For Codex, we're making 1M context experimentally available, but we're not making it the default experience for everyone, as from our testing we think that shorter context plus compaction works best for most people. If anyone here wants to try out 1M, you can do so by overriding `model_context_window` and `model_auto_compact_token_limit`.
Curious to hear if people have use cases where they find 1M works much better!
(I work at OpenAI.)
Reverse engineering [1]. When decompiling a bunch of code and tracing functionality, it's really easy to fill up the context window with irrelevant noise and compaction generally causes it to lose the plot entirely and have to start almost from scratch.
(Side note, are there any OpenAI programs to get free tokens/Max to test this kind of stuff?)
Sometimes I’m exploring some topic and that exploration is not useful but only the summary.
Also, you could use the best guess and cli could tell me that this is what it wants to compact and I can tweak its suggestion in natural language.
Context is going to be super important because it is the primary constraint. It would be nice to have serious granular support.
I too tried Codex and found it similarly hard to control over long contexts. It ended up coding an app that spit out millions of tiny files which were technically smaller than the original files it was supposed to optimize, except due to there being millions of them, actual hard drive usage was 18x larger. It seemed to work well until a certain point, and I suspect that point was context window overflow / compaction. Happy to provide you with the full session if it helps.

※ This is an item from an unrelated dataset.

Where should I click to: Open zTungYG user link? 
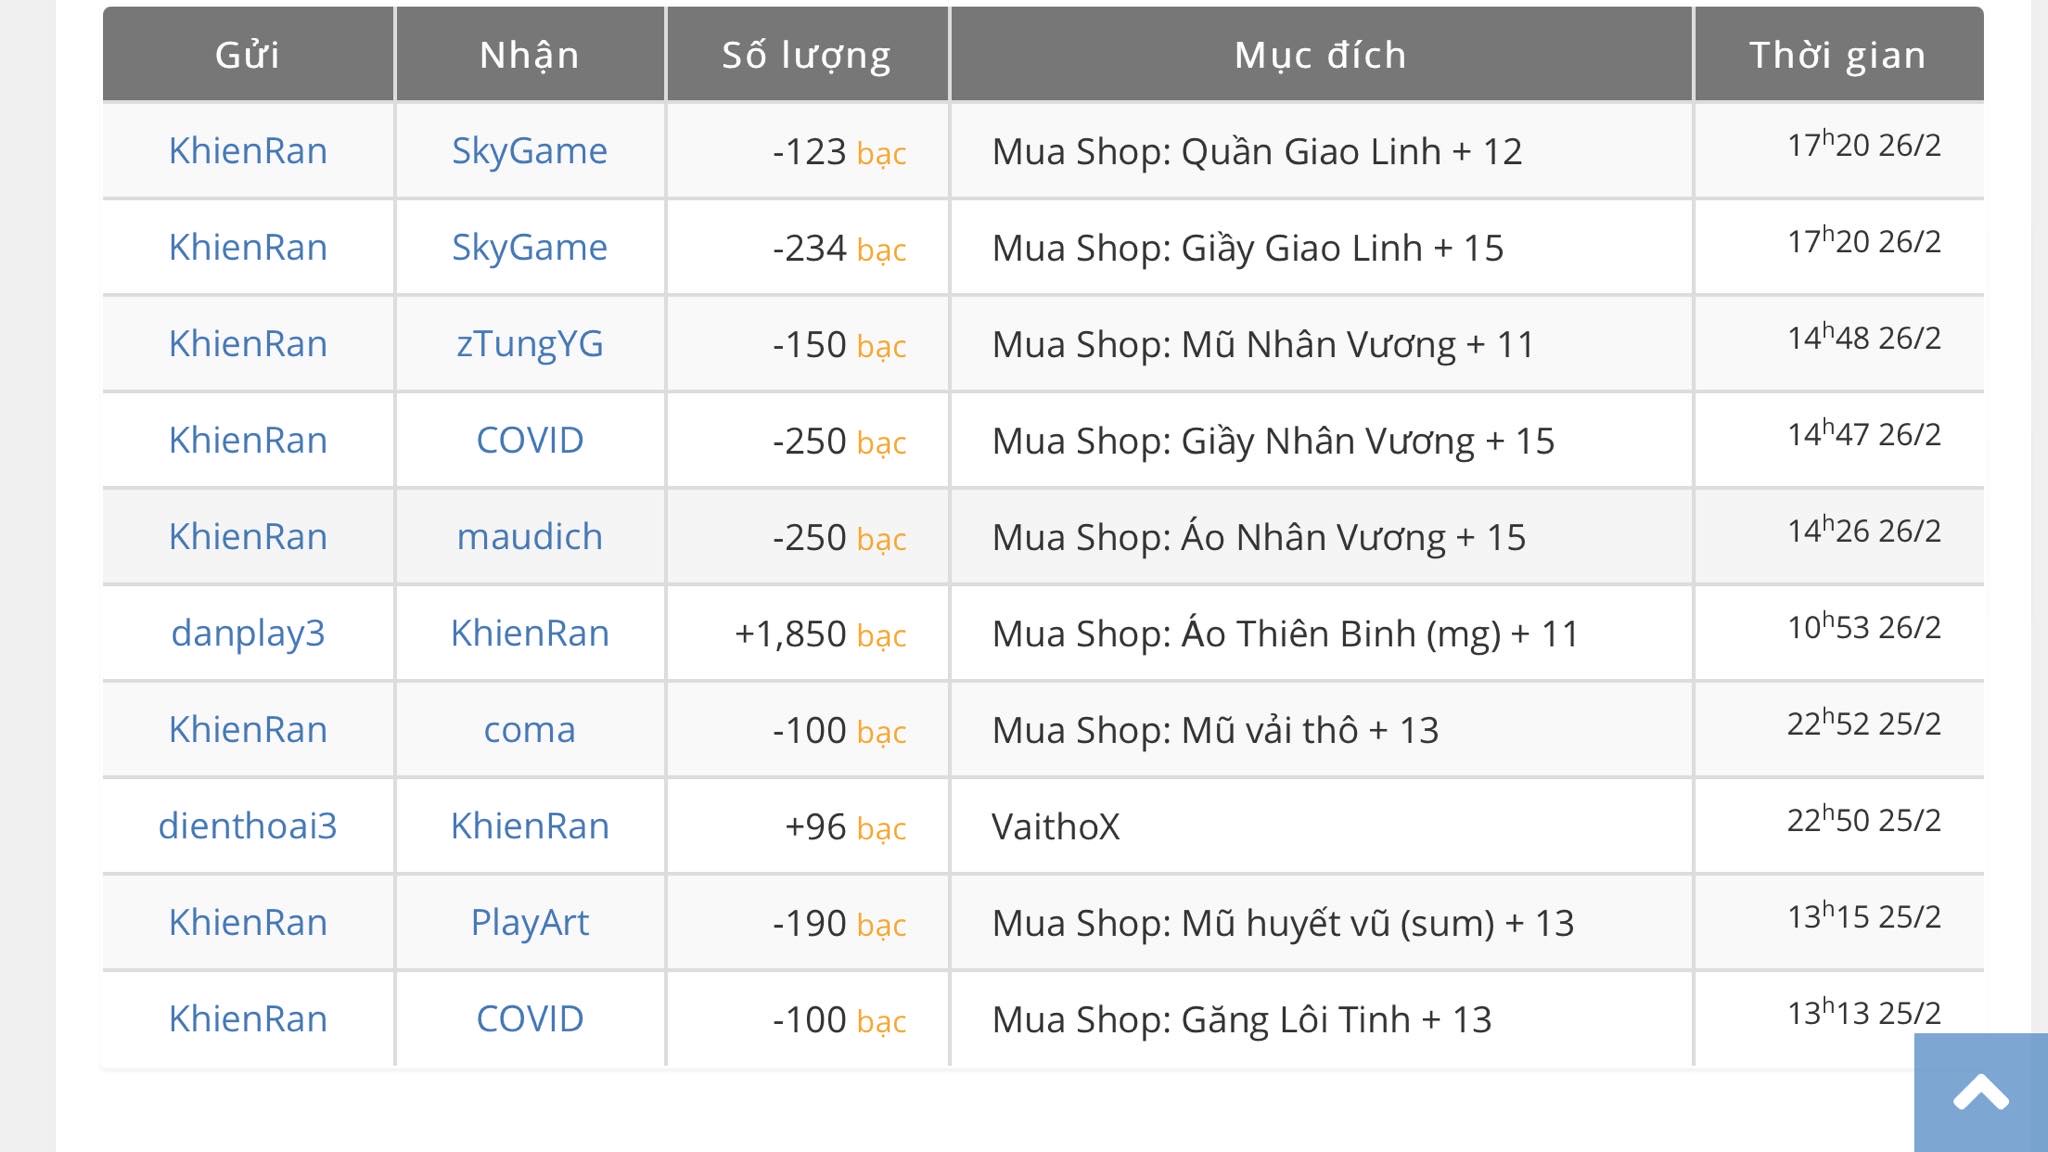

I’ll give Codex another shot with 1M. It just seemed like cperciva’s case and my own might be similar in that once the context window overflows (or refuses to fill) Codex seems to lose something essential, whereas Claude keeps it. What that thing is, I have no idea, but I’m hoping longer context will preserve it.
Mind you, the bugs it reported were mostly bogus. But at least I was eventually able to convince it to try.

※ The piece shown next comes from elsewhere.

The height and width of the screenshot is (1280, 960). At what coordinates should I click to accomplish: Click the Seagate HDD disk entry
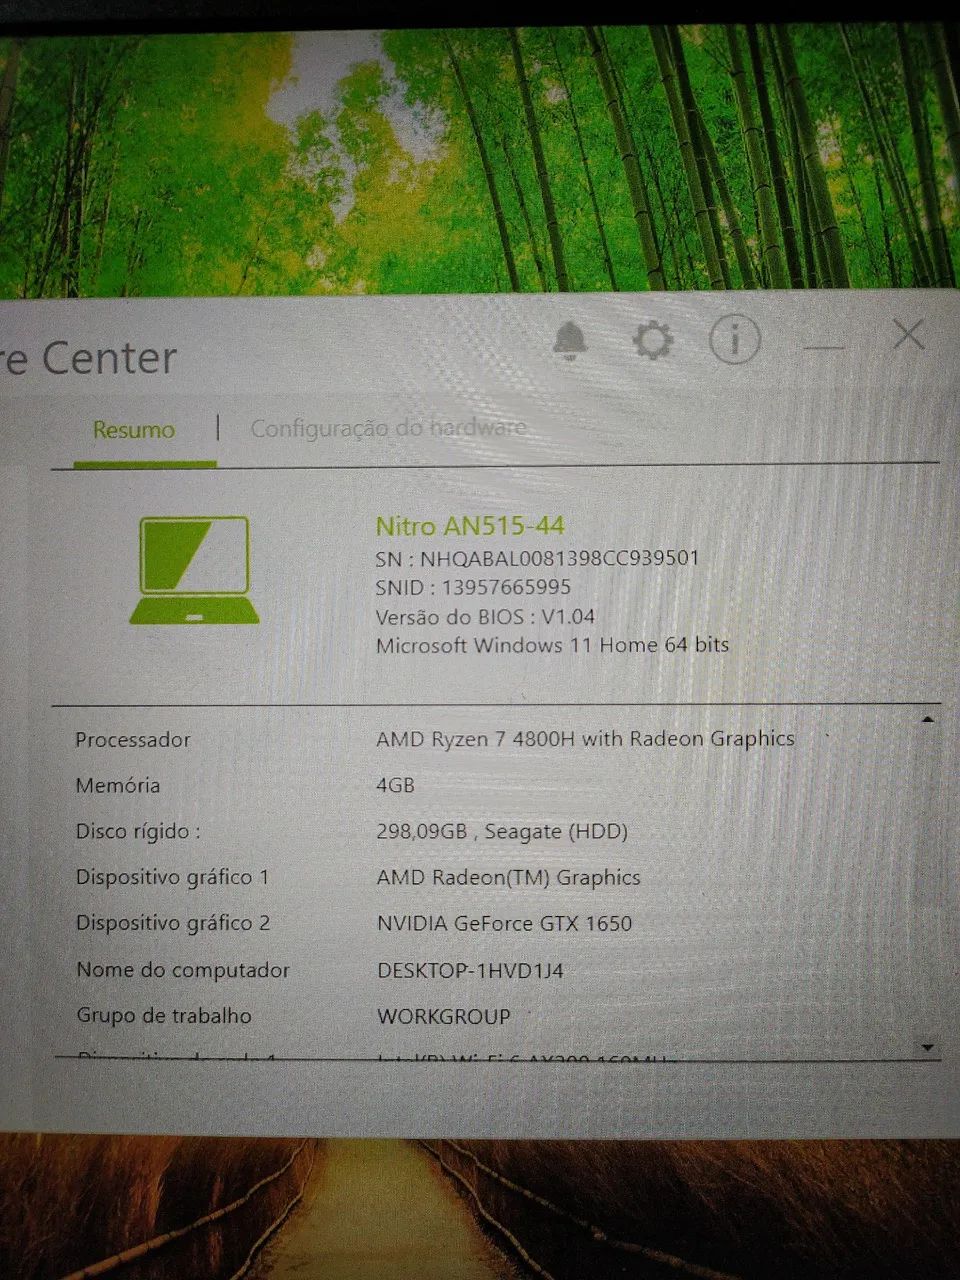point(502,831)
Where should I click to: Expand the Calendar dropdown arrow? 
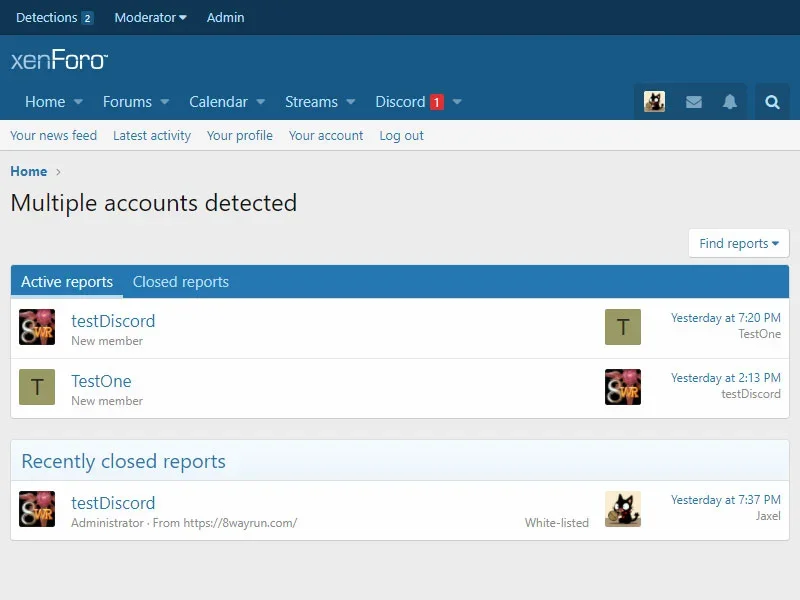(261, 102)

Feels like a losing battle, but hey, the audience is usually right.
It appears only gemini has actual context == effective context from these. Although, I wasn't able to test this neither in gemini cli, nor antigravity with my pro subscription because, well, it appears nobody actually uses these tools at Google.
Like, I'd love an optional pre-compaction step, "I need to compact, here is a high level list of my context + size, what should I junk?" Or similar.
The agent could pre-select what it thinks is worth keeping, but you’d still have full control to override it. Each chunk could have three states: drop it, keep a summarized version, or keep the full history.
That way you stay in control of both the context budget and the level of detail the agent operates with.
But I'm mostly working on personal projects so my time is cheap.
I might experiment with having the file sections post-processed through a token counter though, that's a great idea.
However, in some harnesses the model is given access to the old chat log/"memories", so you'd need a way to provide that. You could compromise by running /compact and pasting the output from your own summarizer (that you ran first, obviously).
The model holds "what has been updated" well at the start of a session. After compaction, it reconstructs from summaries, and that reconstruction is lossy exactly where precision matters most: tracking partially-complete cross-file operations.
1M context isn't about reading more, it's about not forgetting what you already did halfway through.
In our experiments, we see a surprising benefit to rewriting blocks to use more tokens, especially long lists etc..
E.g. compare these two options
"The following conditions are excluded from your contract - condition A - condition B ... - condition Z"
The next one works better for us:
"The following conditions are excluded from your contract - condition A is excluded - condition B is excluded ... - condition Z is excluded"
And we now have scripts to rewrite long documents like this, explicitly adding more tokens. Would you have any opinion on this?
So the closer the two related pieces of information are to each other in the input context, the larger the chance their relationship will be preserved.
For me, I would say speed (not just time to first token, but a complete generation) is more important then going for a larger context size.
I've also had it succeed in attempts to identify some non-trivial bugs that spanned multiple modules.